Material to process:
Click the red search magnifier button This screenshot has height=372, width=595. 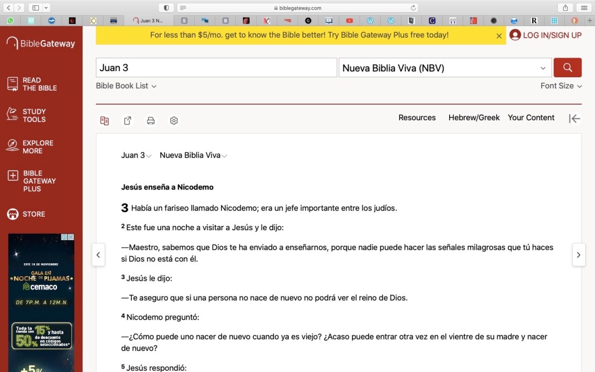pos(567,67)
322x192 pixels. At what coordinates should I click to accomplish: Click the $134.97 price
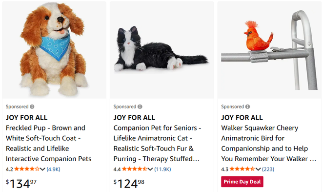tap(21, 184)
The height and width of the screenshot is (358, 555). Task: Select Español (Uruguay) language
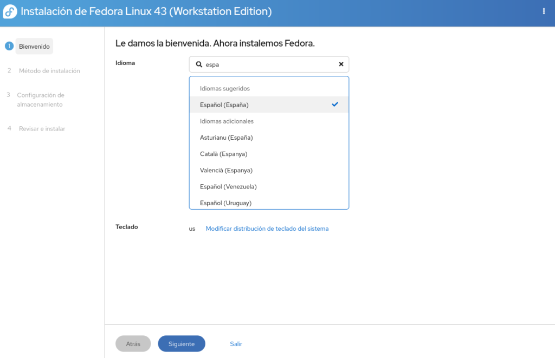pos(225,203)
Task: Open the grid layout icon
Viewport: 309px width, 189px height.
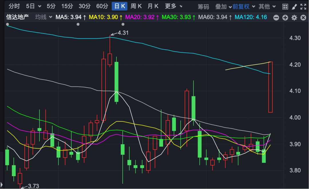Action: [x=285, y=6]
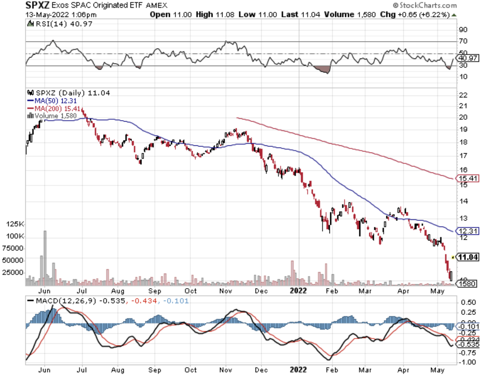Click the MACD(12,26,9) legend line icon
The width and height of the screenshot is (480, 375).
30,300
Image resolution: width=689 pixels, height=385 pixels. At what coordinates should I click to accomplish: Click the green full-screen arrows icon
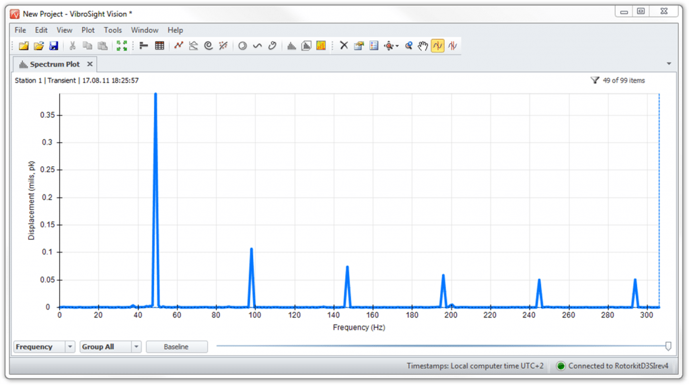[122, 46]
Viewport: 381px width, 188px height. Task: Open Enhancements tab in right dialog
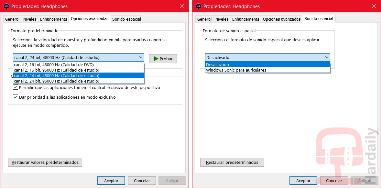coord(245,19)
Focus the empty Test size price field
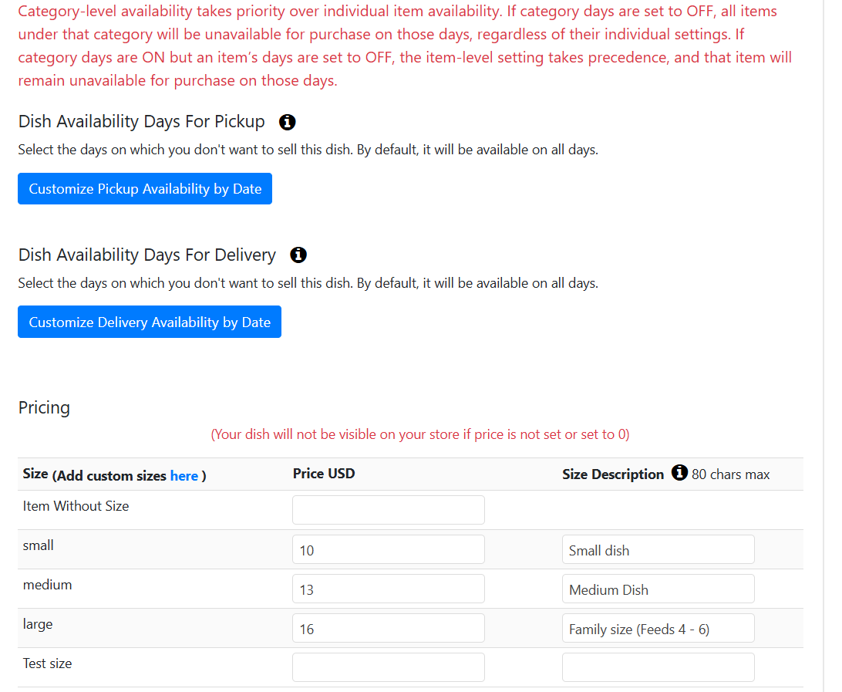The image size is (842, 692). coord(389,667)
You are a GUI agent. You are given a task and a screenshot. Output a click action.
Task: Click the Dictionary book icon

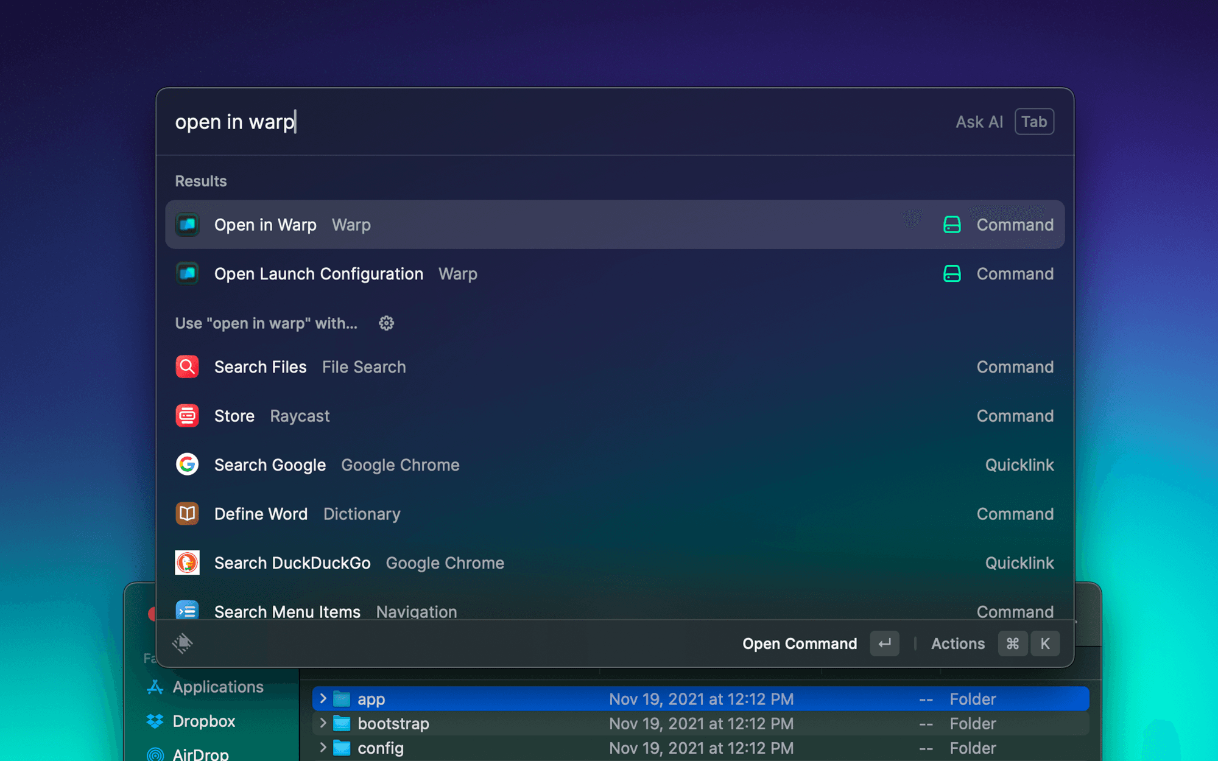point(187,514)
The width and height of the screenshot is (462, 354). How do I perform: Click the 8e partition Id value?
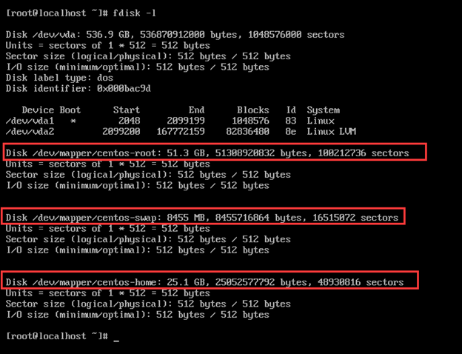point(291,132)

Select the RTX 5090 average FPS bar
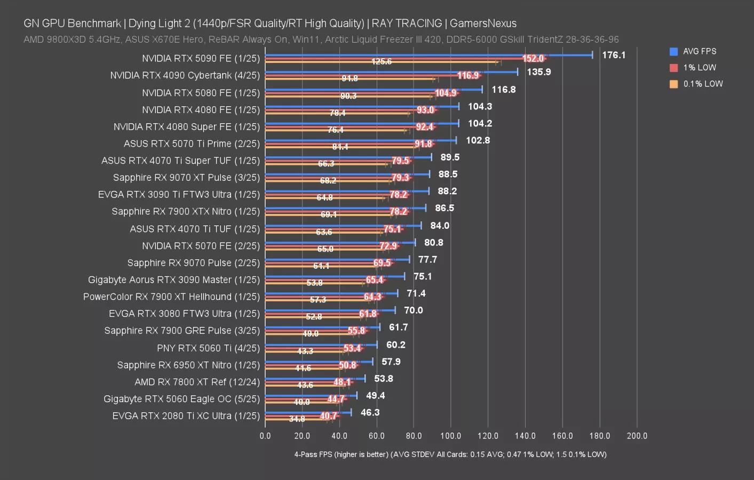[427, 54]
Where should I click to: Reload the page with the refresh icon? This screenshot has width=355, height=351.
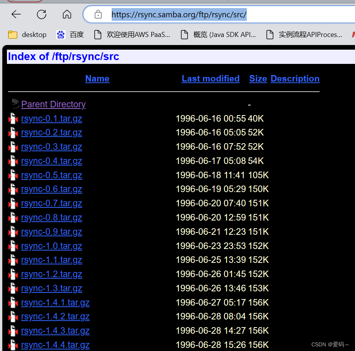point(42,14)
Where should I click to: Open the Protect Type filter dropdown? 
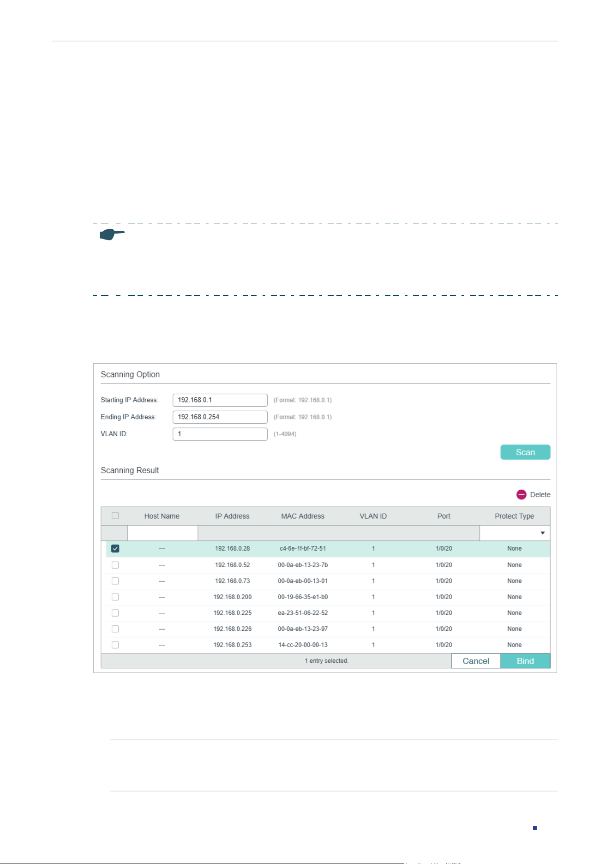point(515,533)
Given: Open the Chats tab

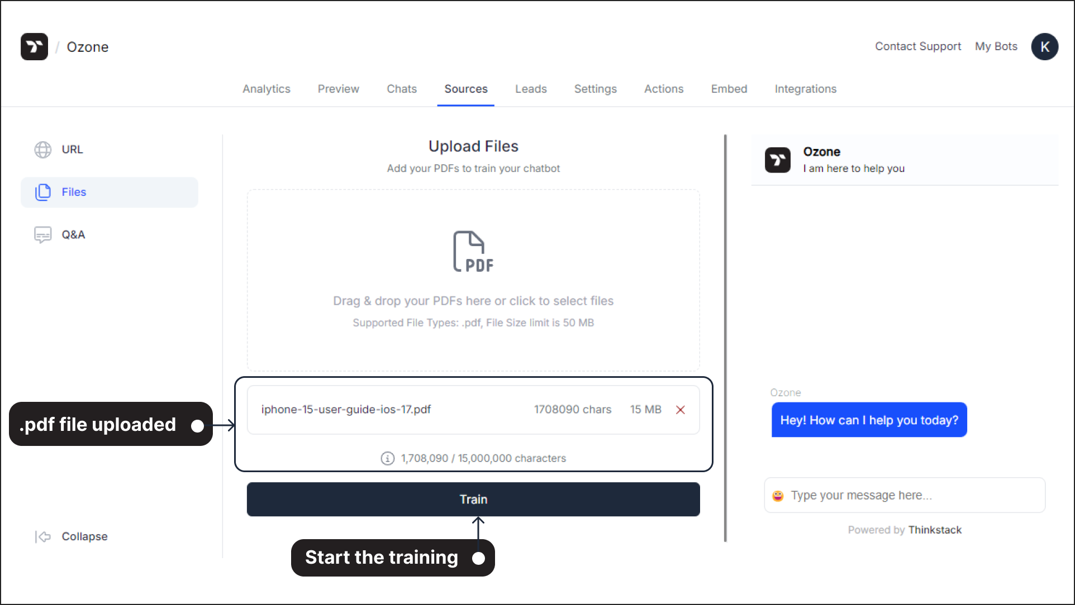Looking at the screenshot, I should [x=401, y=89].

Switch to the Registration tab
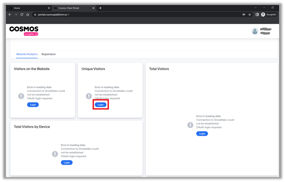click(49, 54)
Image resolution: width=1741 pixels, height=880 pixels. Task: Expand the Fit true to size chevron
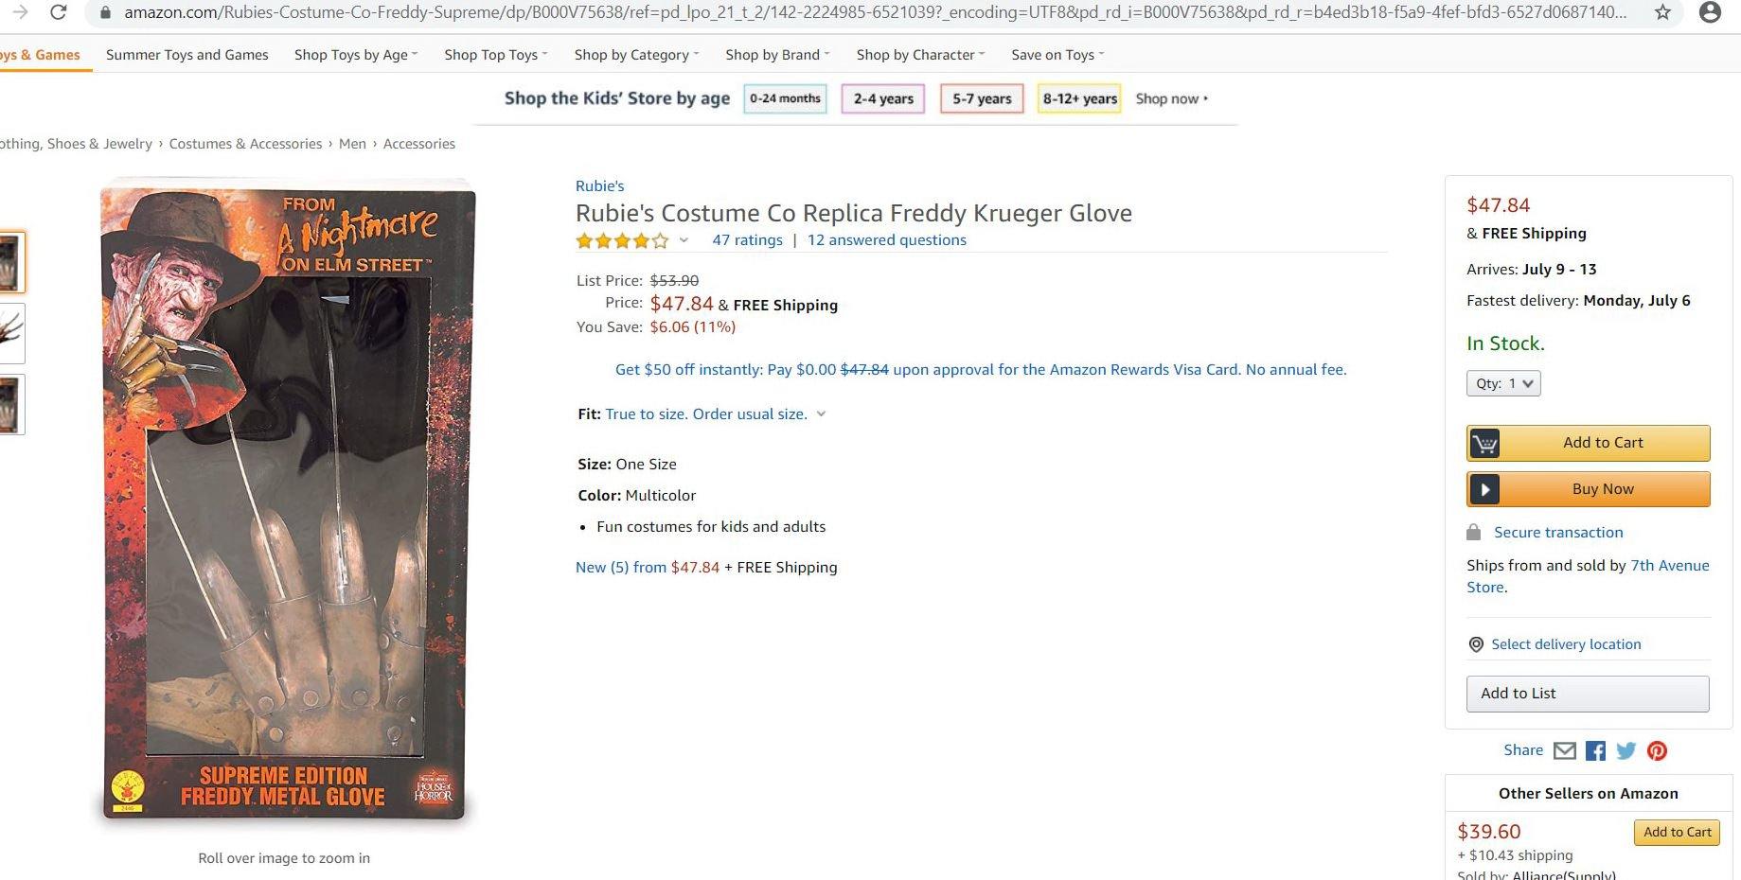click(821, 414)
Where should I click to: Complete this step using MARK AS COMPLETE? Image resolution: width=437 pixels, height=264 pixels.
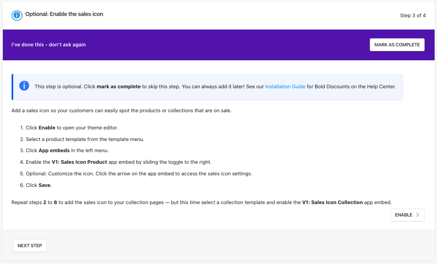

To do:
Reproduce the lines of the data that run from the one containing "Image resolution: width=1741" to the final line, both included, exactly as they appear and without the pictures.

Expected answer:
Image resolution: width=1741 pixels, height=880 pixels. Task: Expand the Fit true to size chevron
click(821, 414)
Where should I click to: Complete this step using MARK AS COMPLETE? Image resolution: width=437 pixels, height=264 pixels.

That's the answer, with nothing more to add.